BTW saw, as usual, the local high school football field being sprinkled
at 3:30 p.m here in Wimberley again. My lawn is almost entirely dormant
due to lack of irrigation, live just outside Wimberley proper. A wealthy
landowner had been pumping well water into a sizable pond to keep some
water in it, no visible reason, no horses/cattle are on this property. Am
sure there's similar happening in Austin in surrounding areas. Right now,
its not sustainable.

Any reports regarding local high school and their sports fields, and their
watering times is appreciated. I reported on this past January, and got
flak for local football fields are the exception blah, blah, blah as TX
loves football at this group. Guess what? The football players don't
care about the grass, they just want to play football.


This water problem may end tomorrow. And, as usual, the general
population will continue to use water prolifically, breed and make more
water users. The continued overbreeding is just as bad as wishing the
hurricanes. Both cause death and suffering, as in the long run, its not
sustainable. The difference being, the amount of humans is controllable,
the weather is not. But, what we do to the climate is controllable. Both,
from the population size standpoint, and energy usage from carbon gas
creating electrical plants, and the choices made day to day for energy
usage deriving electrical energy from those plants. All of which affect
the weather in the long term.

Sadly, we as nation may not be able to positively affect the climate.
Reason? U.S. gave and supported China for economic reasons.
(translation: corporate greed) China is building many coal fired electric
plants, and rapidly increasing for demand reasons.

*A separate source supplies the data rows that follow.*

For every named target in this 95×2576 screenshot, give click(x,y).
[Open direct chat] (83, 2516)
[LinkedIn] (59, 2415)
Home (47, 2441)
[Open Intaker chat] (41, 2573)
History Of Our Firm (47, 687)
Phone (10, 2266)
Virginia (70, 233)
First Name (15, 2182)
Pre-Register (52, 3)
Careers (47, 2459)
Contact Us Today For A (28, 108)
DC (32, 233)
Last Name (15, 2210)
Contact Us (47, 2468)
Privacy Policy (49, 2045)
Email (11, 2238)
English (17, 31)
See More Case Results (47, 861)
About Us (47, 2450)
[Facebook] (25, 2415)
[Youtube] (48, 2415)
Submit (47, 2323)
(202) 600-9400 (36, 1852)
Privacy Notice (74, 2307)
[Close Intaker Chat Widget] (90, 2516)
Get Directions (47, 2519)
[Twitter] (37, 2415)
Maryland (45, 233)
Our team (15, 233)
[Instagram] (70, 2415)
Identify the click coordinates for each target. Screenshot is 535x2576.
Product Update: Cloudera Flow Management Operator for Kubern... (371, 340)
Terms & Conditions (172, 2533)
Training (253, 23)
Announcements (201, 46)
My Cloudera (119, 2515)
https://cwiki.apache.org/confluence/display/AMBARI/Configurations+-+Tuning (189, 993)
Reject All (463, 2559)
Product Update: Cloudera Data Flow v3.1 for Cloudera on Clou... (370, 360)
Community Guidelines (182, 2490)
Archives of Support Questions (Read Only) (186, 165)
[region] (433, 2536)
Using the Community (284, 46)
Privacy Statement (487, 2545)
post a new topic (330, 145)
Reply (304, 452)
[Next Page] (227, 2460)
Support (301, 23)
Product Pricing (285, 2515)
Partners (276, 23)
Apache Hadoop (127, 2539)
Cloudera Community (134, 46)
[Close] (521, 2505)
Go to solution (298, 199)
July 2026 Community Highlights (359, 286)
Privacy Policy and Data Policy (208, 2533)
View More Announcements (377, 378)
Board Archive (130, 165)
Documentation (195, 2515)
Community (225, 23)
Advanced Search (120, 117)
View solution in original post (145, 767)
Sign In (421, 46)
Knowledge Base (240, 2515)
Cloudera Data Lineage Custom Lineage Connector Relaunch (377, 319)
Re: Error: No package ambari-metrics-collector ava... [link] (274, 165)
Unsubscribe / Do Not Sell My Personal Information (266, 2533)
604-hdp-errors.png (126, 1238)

All this is depressing etc., I admit. But emmotional perception doesn't
change a thing, it still exists. Ignoring for emmotional welfare
proliferates the problem in many ways.

Hurricance Katrina hurt alot of people. These people chose, knowingly or
unknowingly. to live in an area that is sinking or just below sea level as
that's where their parents or whatever lived. If you've received the
knowledge, and continue to live in the area, and expect others to help
you, not smart. I can't believe that the majority who choose to stay
there don't know this. MS area is similar, almost a flood plain as the
land rises very slowly from the sea. Rita was different, but, there are
many exceptions similar to those noted above.

Then, there's the "non-existent" global warming. The ice at the poles and
Greenland northern areas may melt, causing the sea level to increase by 30
ft or more, not taking into consideration thermal expansion of the oceans
increasing the sea level even more. If you've taken a drive around the
East Coast and Gulf Coast and paid attention to the homes and businesses,
you would see the potential for major loss of these and human life.

You're right, we shouldn't pray or wish for weather calamities to increase
our fresh water supply as others may get hurt or killed. We should
continue to live as usual, and kill our future.